Supermarket chains sign up to US tax probe

The banking arms of Swiss retail groups Migros and Coop have become the latest institutions to say they will work with United States officials in a crackdown on wealthy Americans evading taxes through hidden offshore accounts.

The banking arms of Swiss retail groups Migros and Coop have become the latest institutions to say they will work with United States officials in a crackdown on wealthy Americans evading taxes through hidden offshore accounts.

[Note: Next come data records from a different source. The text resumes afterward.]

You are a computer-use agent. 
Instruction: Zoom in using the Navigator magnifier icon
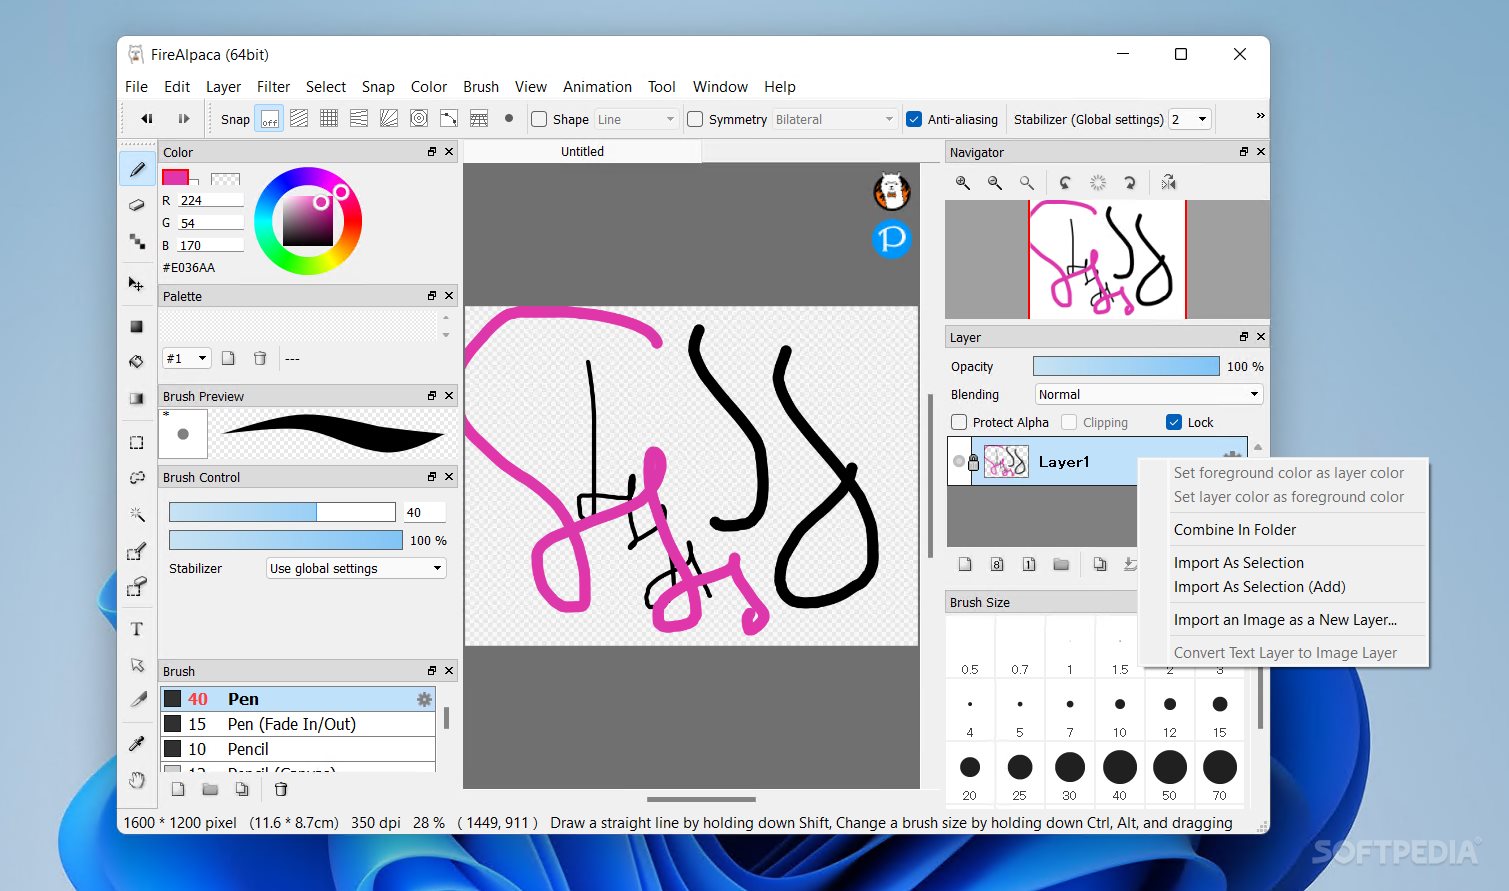(962, 183)
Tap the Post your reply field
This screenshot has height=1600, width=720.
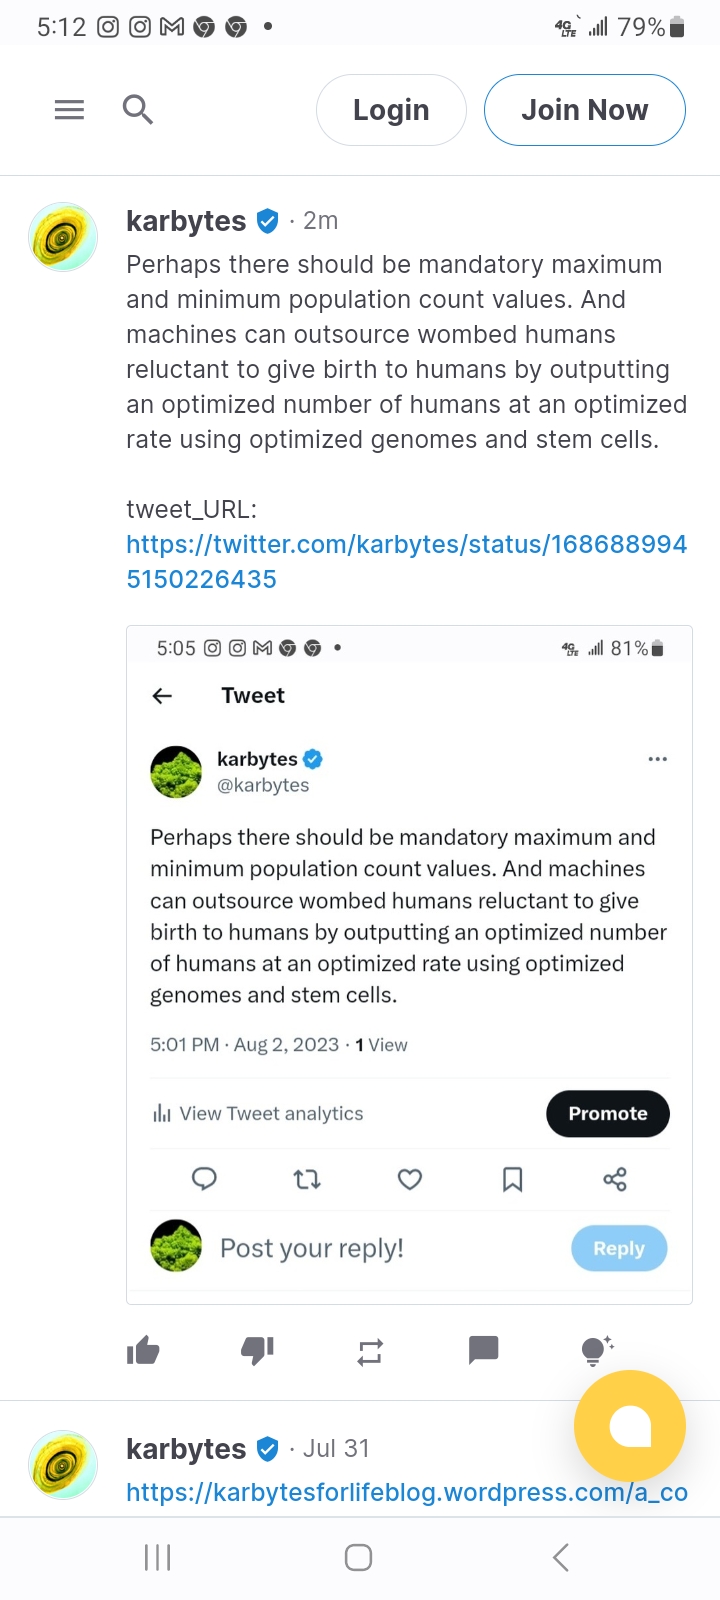click(x=312, y=1248)
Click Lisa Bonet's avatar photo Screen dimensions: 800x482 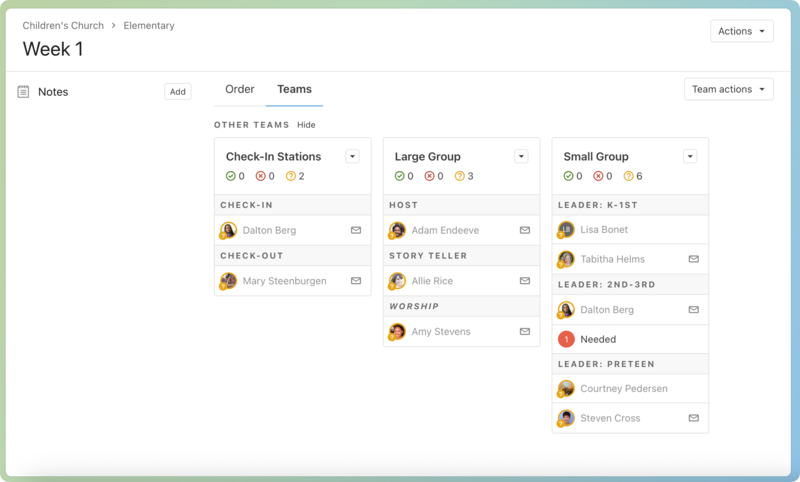(566, 230)

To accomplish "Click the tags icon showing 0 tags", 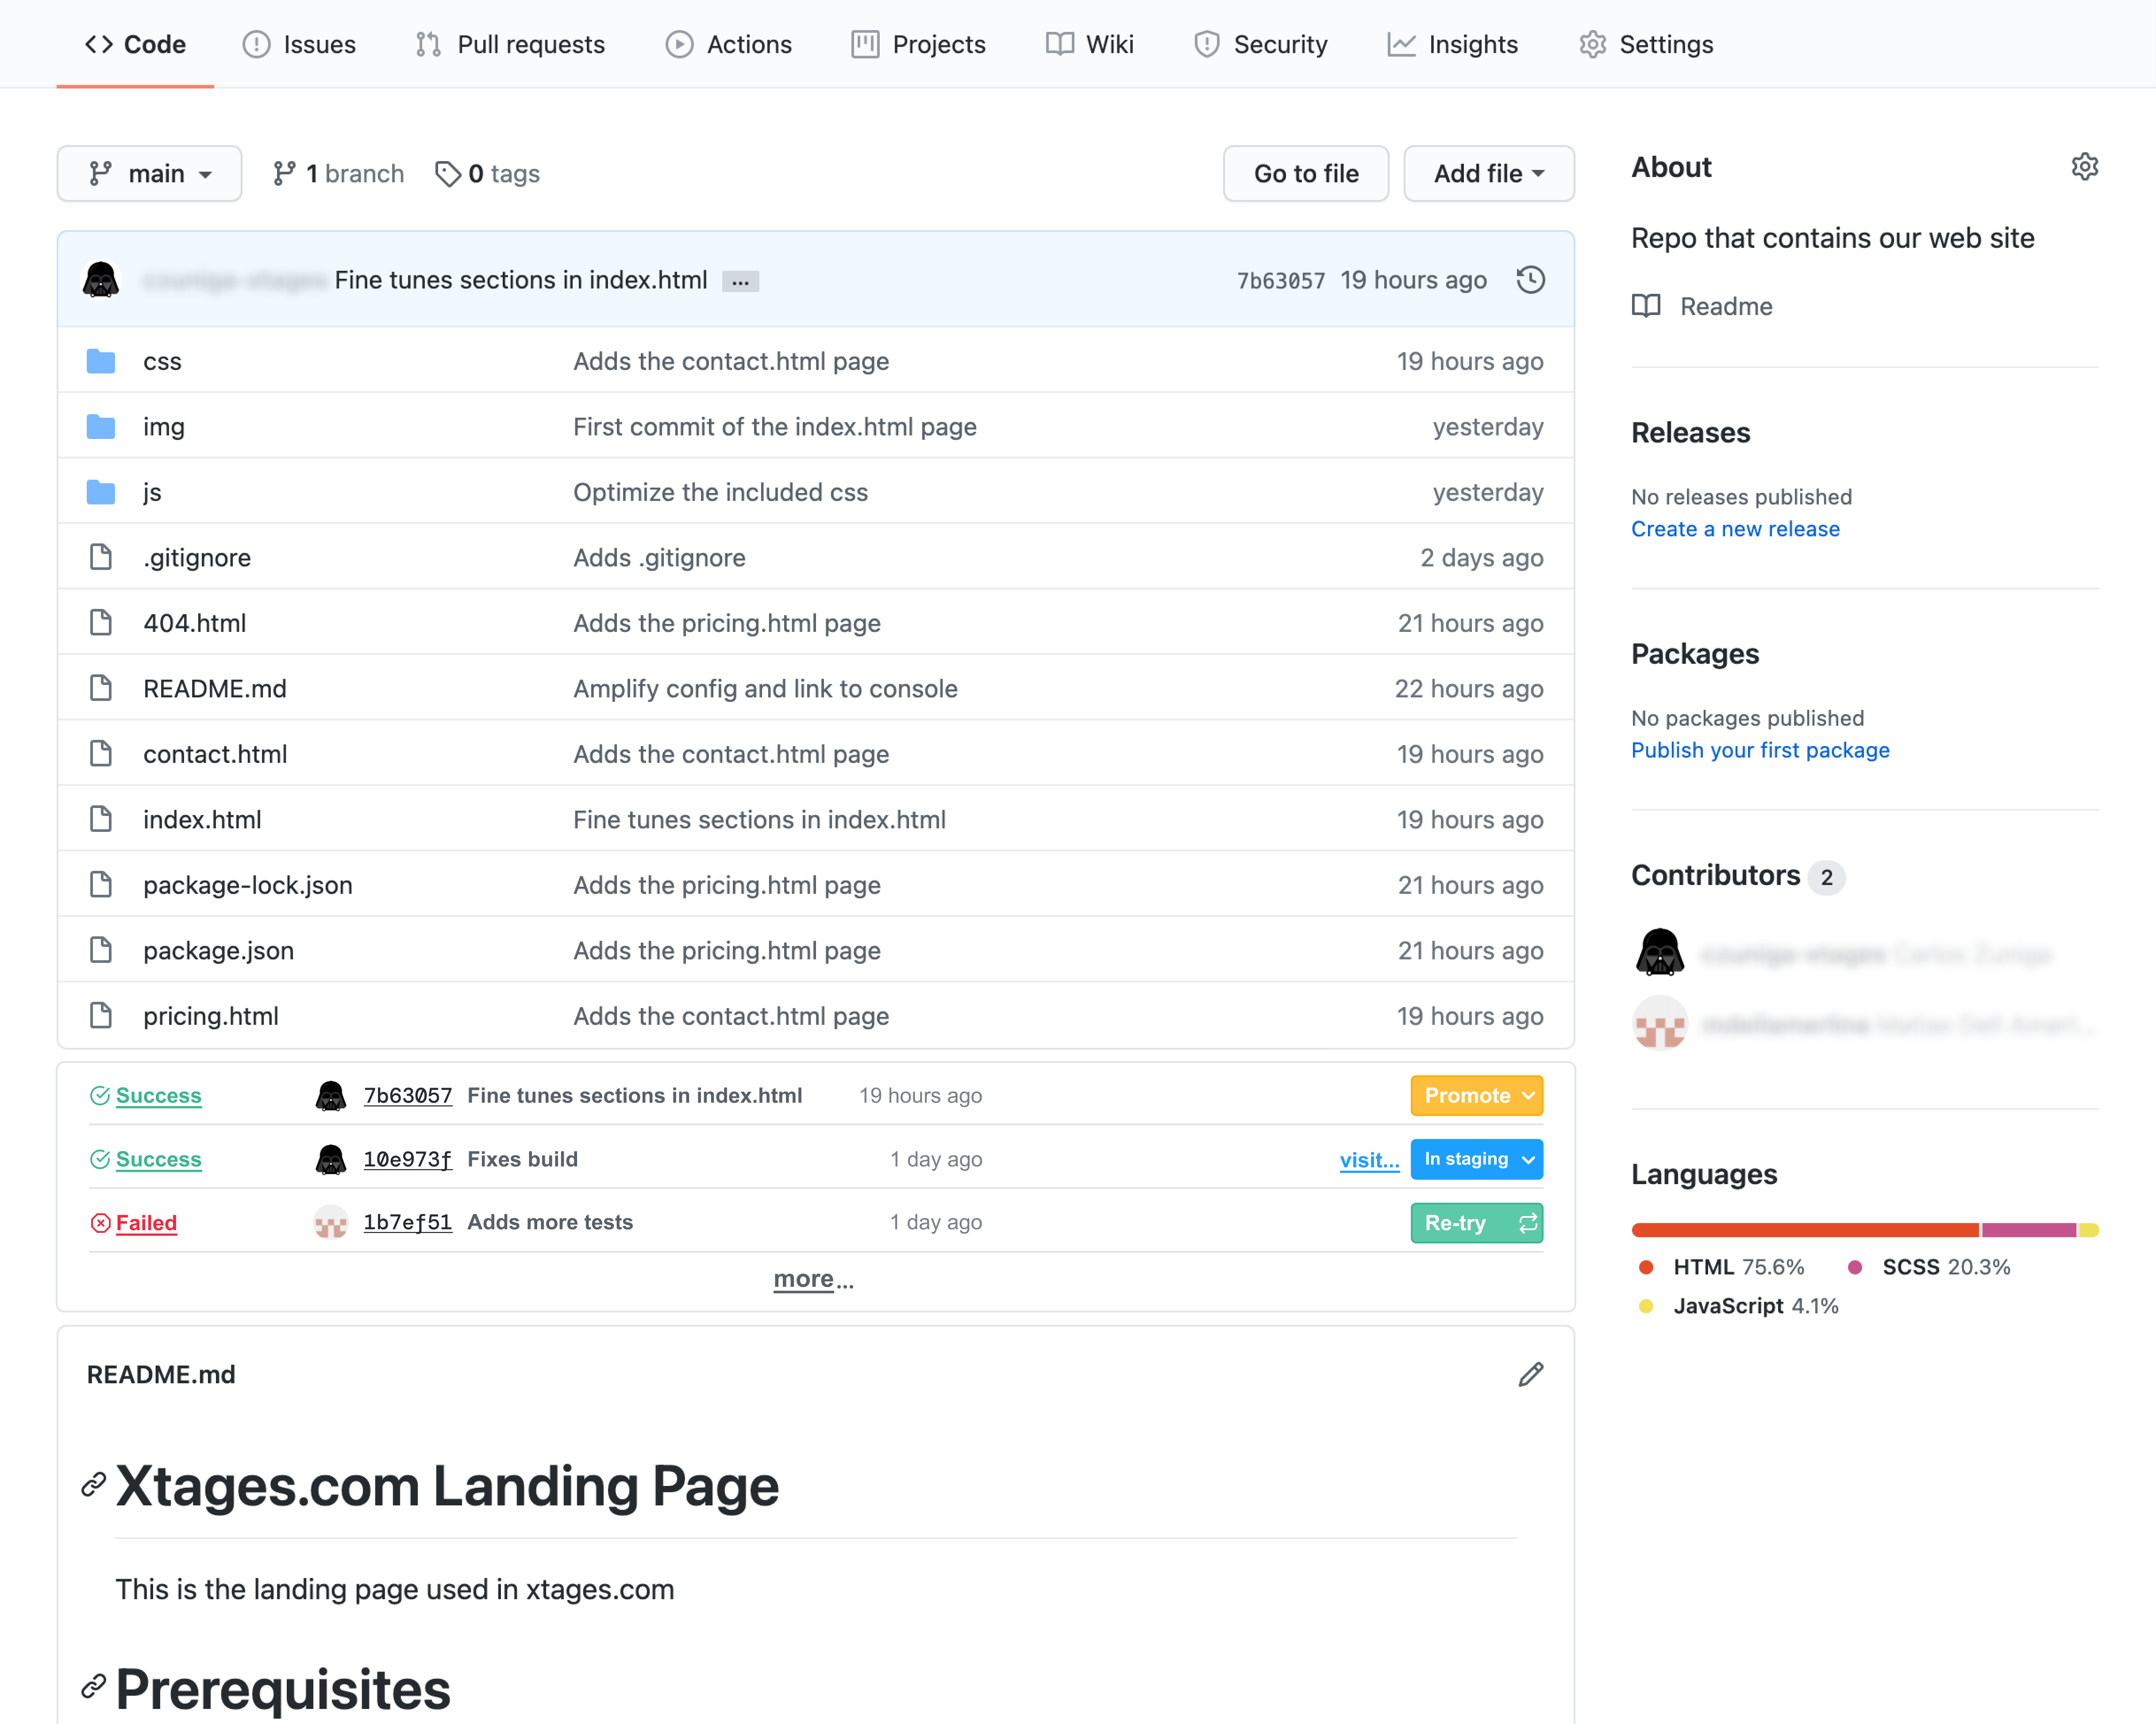I will pyautogui.click(x=448, y=174).
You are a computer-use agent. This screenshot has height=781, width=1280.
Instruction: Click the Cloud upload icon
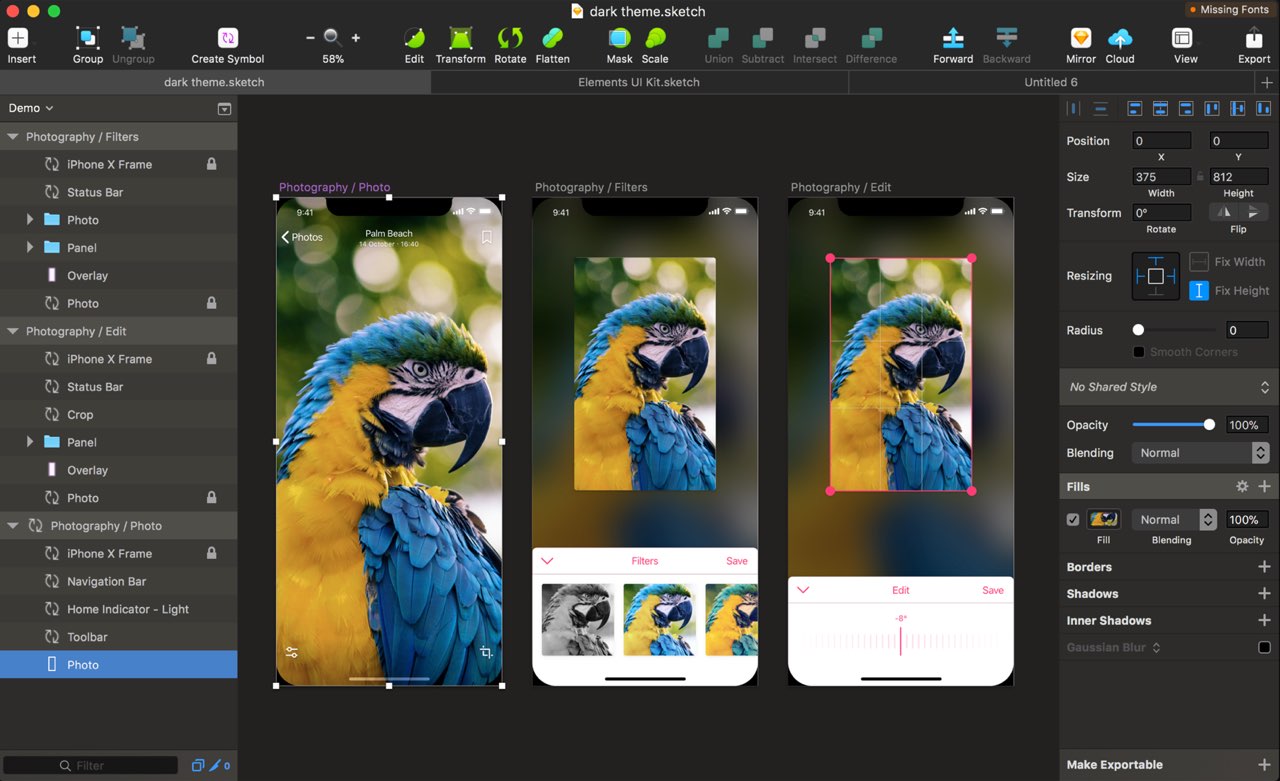(x=1120, y=38)
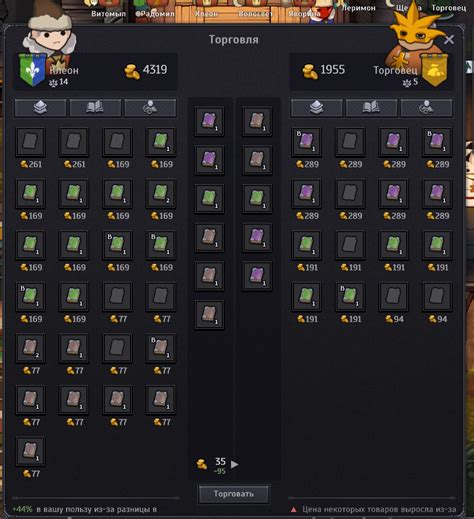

Banks had until Monday to inform the Swiss Financial Market Supervisory Authority (FINMA) whether they would take part in the scheme.
 
Migros Bank said on Wednesday that 370 of its 825,000 clients – mostly Swiss citizens residing temporarily in the US or clients with dual nationality – came under the criteria of the scheme brokered by the Swiss and US governments in August (see box).
 
For that reason, it had followed FINMA’s recommendations and registered in Category 2: for banks which know or suspect that they have committed tax evasion offences in the US.
 
By coming clean before the end of the year, these banks would avoid criminal prosecution but would be subject to big fines depending on when they opened accounts for US clients containing non-declared assets.

Too risky

Migros Bank admitted on Wednesday it could not rule out that isolated clients had not fulfilled their US tax obligations in the past and that it could later switch to Category 4: for banks with very limited exposure to foreign clients.
 
Migros bank said it targets only the domestic Swiss market and had never offered offshore services. Documents are only printed in Switzerland’s three official languages: German, French and Italian.
 
Also on Wednesday, Bank Coop said it too had decided to participate in the scheme in Category 2, saying staying out of the programme was too risky.